Auf Instagram und Facebook haben wir euch aufgefordert, uns eure kreativen Arbeiten aus eurer Quarantäne zu zuschicken. Lea ist eine von denen, die Einblicke geben.
Lea ist 18 Jahre alt und schreibt schon seit fast immer. In ihren Texten wird das, was ihre Augen sehen, zu Buchstaben. Hier beschreibt sie, wieso es so schwierig ist, Dinge zu erreichen und gleichzeitig genug Zeit für sich zu haben.
Alltagsparadoxa
Wir sind im Zeitalter der Non-Stop-Erreichbarkeit. Wir leben schneller, wollen mehr. Wir wollen alles optimieren, wollen möglichst viel verdienen, um dann möglichst viel zu geniessen. Wir wollen alles erreichen, keine Zeit verschwenden und dabei nie unser eigenes Wohlbefinden aus den Augen verlieren.

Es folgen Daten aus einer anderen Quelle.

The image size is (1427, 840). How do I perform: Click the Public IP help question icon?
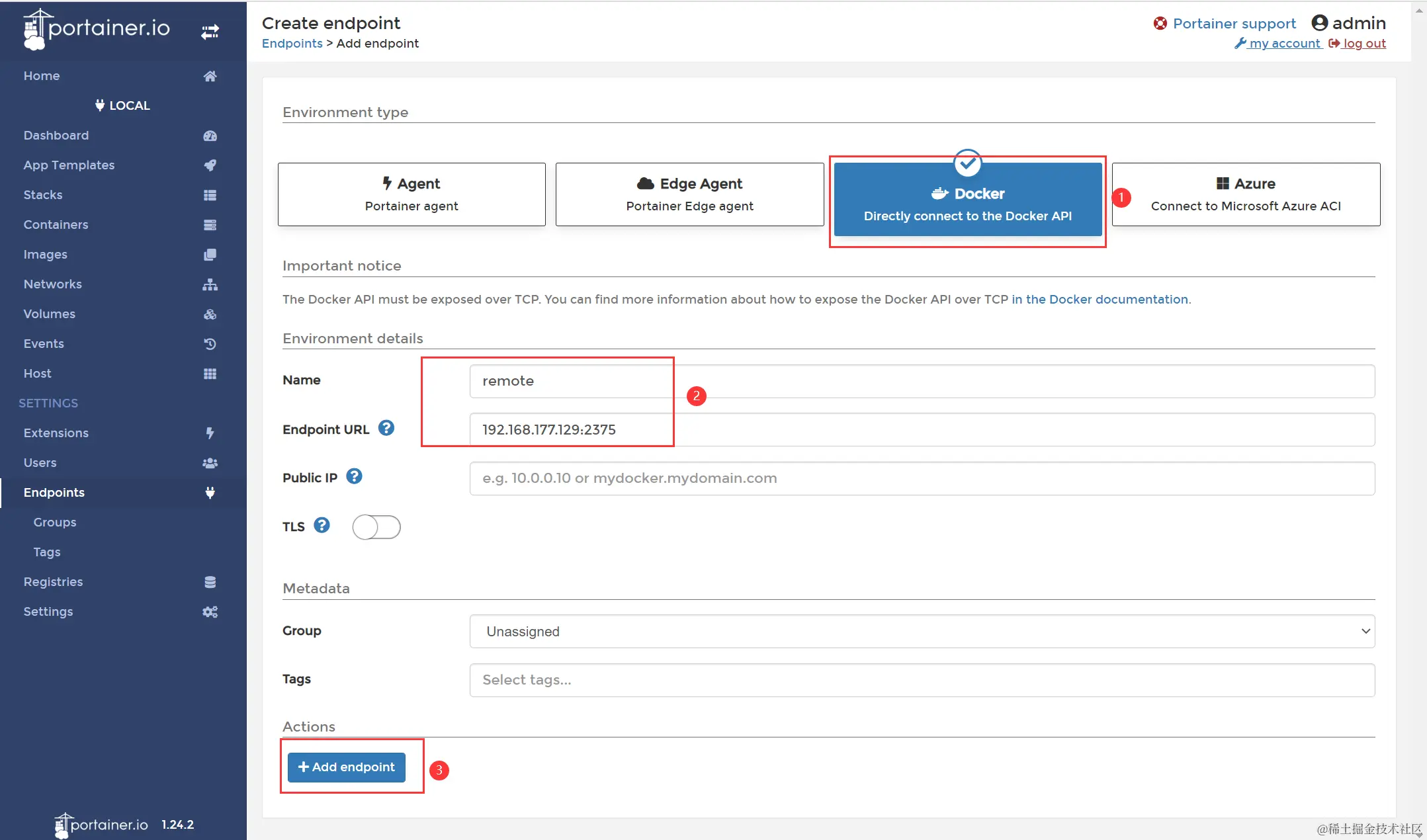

Doch hörten wir uns mal genauer zu, dann würden wir vielleicht erkennen, dass all diese Optima Paradoxe sind. Denn wer viel erreichen will, hat nicht viel Ruhe und wer immer nur am Rennen, Machen und Erreichen ist, der hat kaum Zeit für die eigene Entspannung. Ich weiss, wir reden uns alle gerne ein, dass ein Ruhetag am Sonntag dann schon reicht, um die ganze gehetzte Woche wieder auszugleichen. Doch eins zu sechs ist kein gutes Verhältnis. Schlussendlich kannst du auch am Sonntag nicht ganz abschalten und dann kommt doch noch etwas dazwischen. All die Arbeit vom Samstag hast du auch auf den Sonntag verschoben, weil du selten etwas erledigst, das nicht bis morgen fertig sein muss. Und weil das noch nicht genug war, büffelst du am Montag bis tief in die Nacht, obwohl du es eigentlich wenigstens da ruhig nehmen wolltest. Mit schweren Augen und müdem Körper schwörst du dir am Dienstag, das nie wieder so zu tun und ein Männchen lacht in deinem Kopf, weil du eigentlich genau weisst, in was für einem Teufelskreis du dich befindest. Nimmst du dir nämlich mal Zeit für dich, so bleibt die Arbeit eben liegen und macht sich nicht von alleine. Also schiebst du am nächsten Tag wieder eine Nachtschicht ein. Meine Biolehrerin wollte wissen, wer von uns in den letzten Tagen regelmässig acht Stunden geschlafen hat und niemand meldete sich. Sie meinte, sie wolle uns in der nächsten Stunde davon erzählen, wie wichtig genug Schlaf ist. und Im nächsten Satz erwähnte sie die Deadlines für unser nächstes Projekt, für das wir zuerst natürlich noch eine perfekte Projektskizze einreichen müssen. Liegt’s an mir oder widerspracht sie sich da selbst?
Wir wollen uns minimalistisch bewegen, möglichst optimistisch durch den Tag, auch wenn wir realistisch gar nicht alles ertragen. Wir wollen produktiv sein, alles erledigen und sprechen nur im Konjunktiv über unser Wochenende. Falls ich nichts zu tun habe, ganz vielleicht, eventuell, es wär’ ein Wunder, wenn das geschähe, dann würde ich mir Zeit für mich nehmen, mich in ein warmes Bad legen, eine Kerze anzünden, mein Lieblingsbuch lesen und später Rotwein trinken und Jazzmusik hören. Doch sind wir mal ganz ehrlich, du weisst genauso gut wie ich, dass es wieder anders enden wird. Dassdu am Samstag bis in die Morgenstunden unterwegs bist, um dann bis um halb zwölf zu schlafen und last minute am Sonntagabend deine Schulsachen zu überfliegen.
Und doch: Ein Hoch auf die imperfekte Jugend, auf das unplanbare Leben und auf all die ungemachten Aufgaben.
Denn wenn ich dafür Schönes erlebe, so lerne ich gerne bis tief in die Nacht.
Und wenn ich, anstatt zu lernen, ins Leben rausgehe, so habe ich später wenigstens Geschichten zu erzählen.